** START OF DATA EXTRACT **

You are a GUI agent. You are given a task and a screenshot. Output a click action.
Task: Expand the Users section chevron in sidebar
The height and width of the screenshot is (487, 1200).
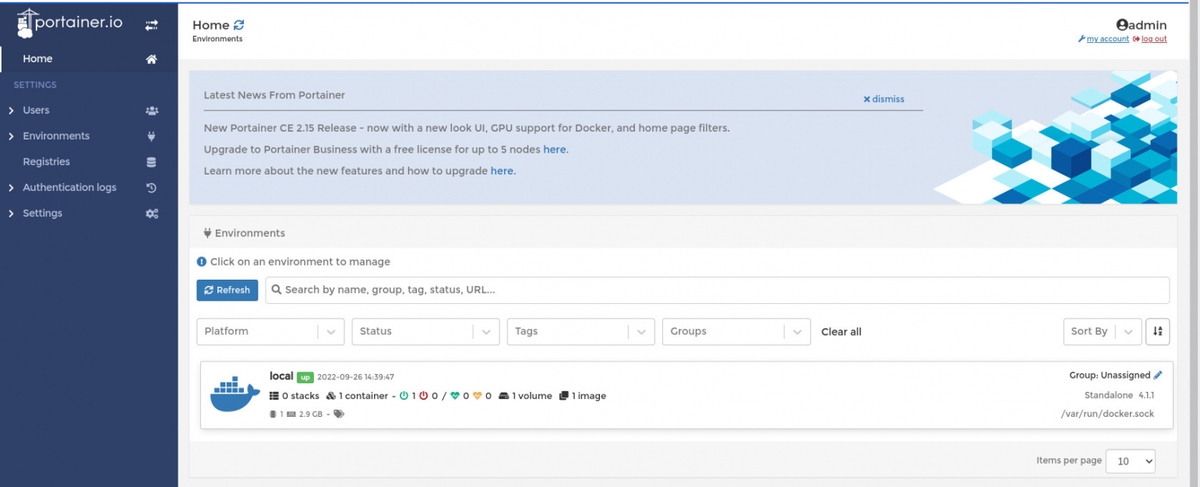11,111
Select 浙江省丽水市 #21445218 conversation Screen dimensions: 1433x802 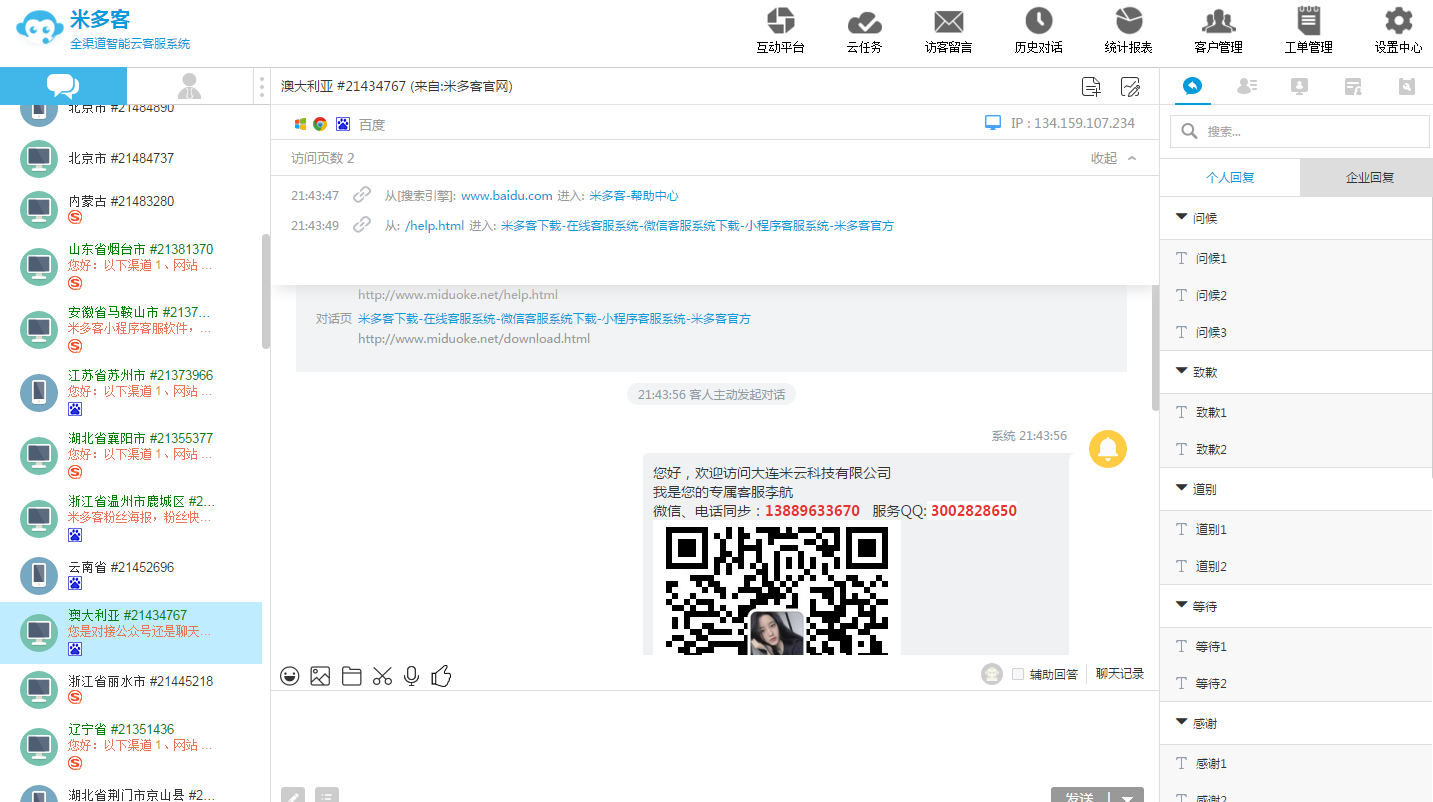pos(140,682)
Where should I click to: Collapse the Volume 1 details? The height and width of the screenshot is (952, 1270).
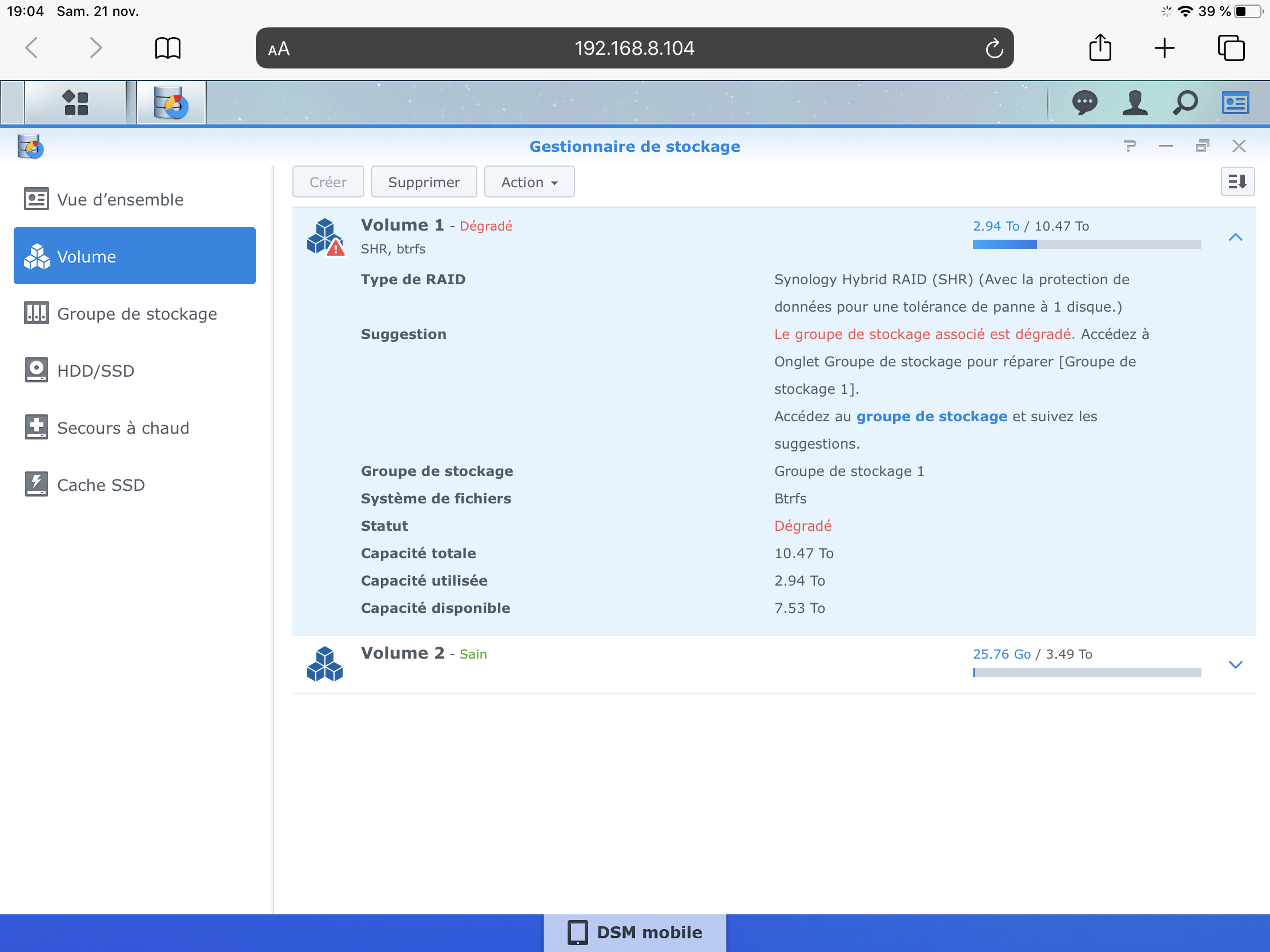pos(1235,237)
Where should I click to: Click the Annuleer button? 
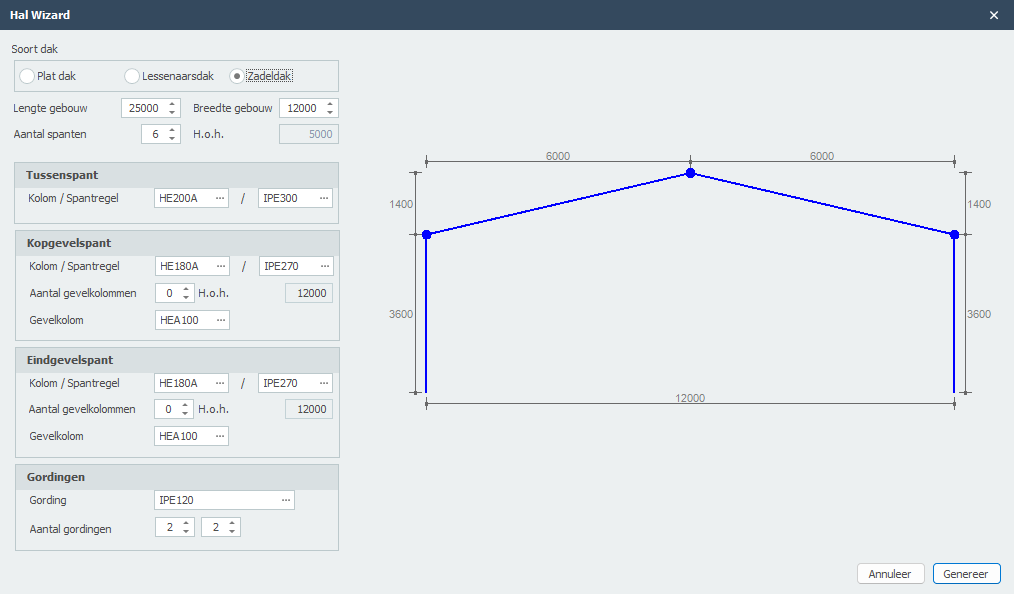pyautogui.click(x=890, y=574)
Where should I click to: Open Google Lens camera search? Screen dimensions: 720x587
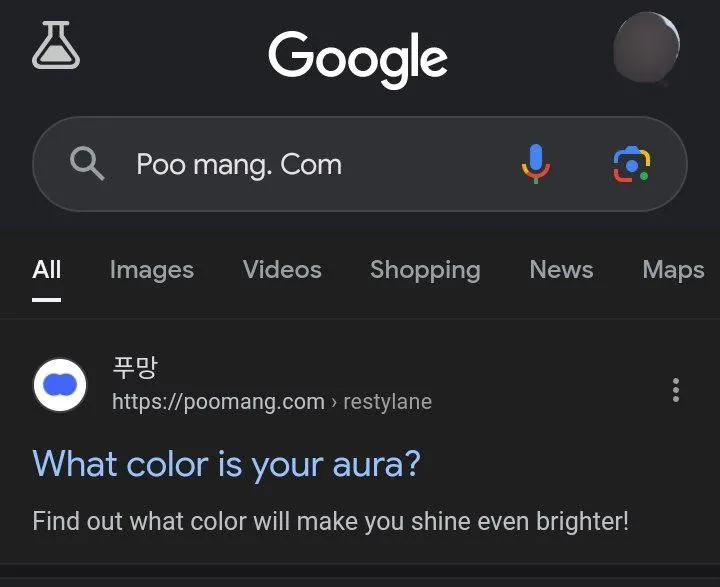tap(631, 164)
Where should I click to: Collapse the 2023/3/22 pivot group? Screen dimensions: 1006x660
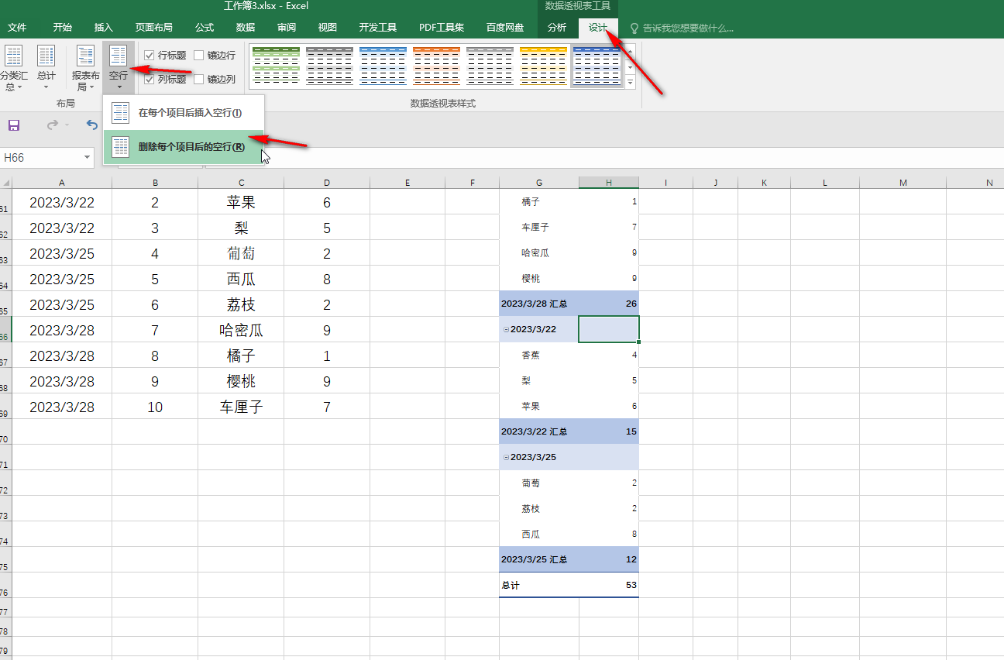click(506, 329)
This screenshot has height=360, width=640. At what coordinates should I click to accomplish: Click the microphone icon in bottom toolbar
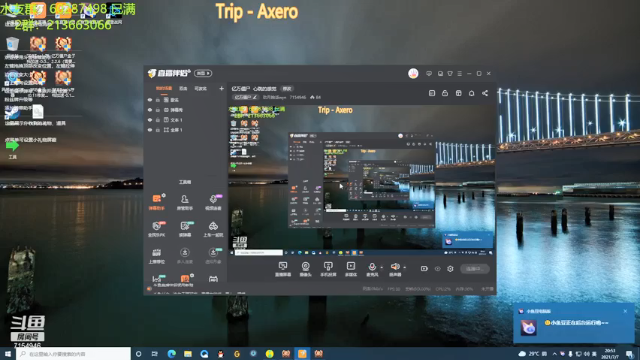pos(371,267)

** END OF DATA EXTRACT **

**WHAT YOU HAVE TO DO**
Find every line in the data above that contains the string "width", matching case exactly, and copy each of those lines.

**EXPECTED OUTPUT**
The height and width of the screenshot is (487, 1200).
Where should I click to: Collapse the Volume 1 details? The height and width of the screenshot is (952, 1270).
This screenshot has height=360, width=640. At what coordinates should I click to accomplish: Click the microphone icon in bottom toolbar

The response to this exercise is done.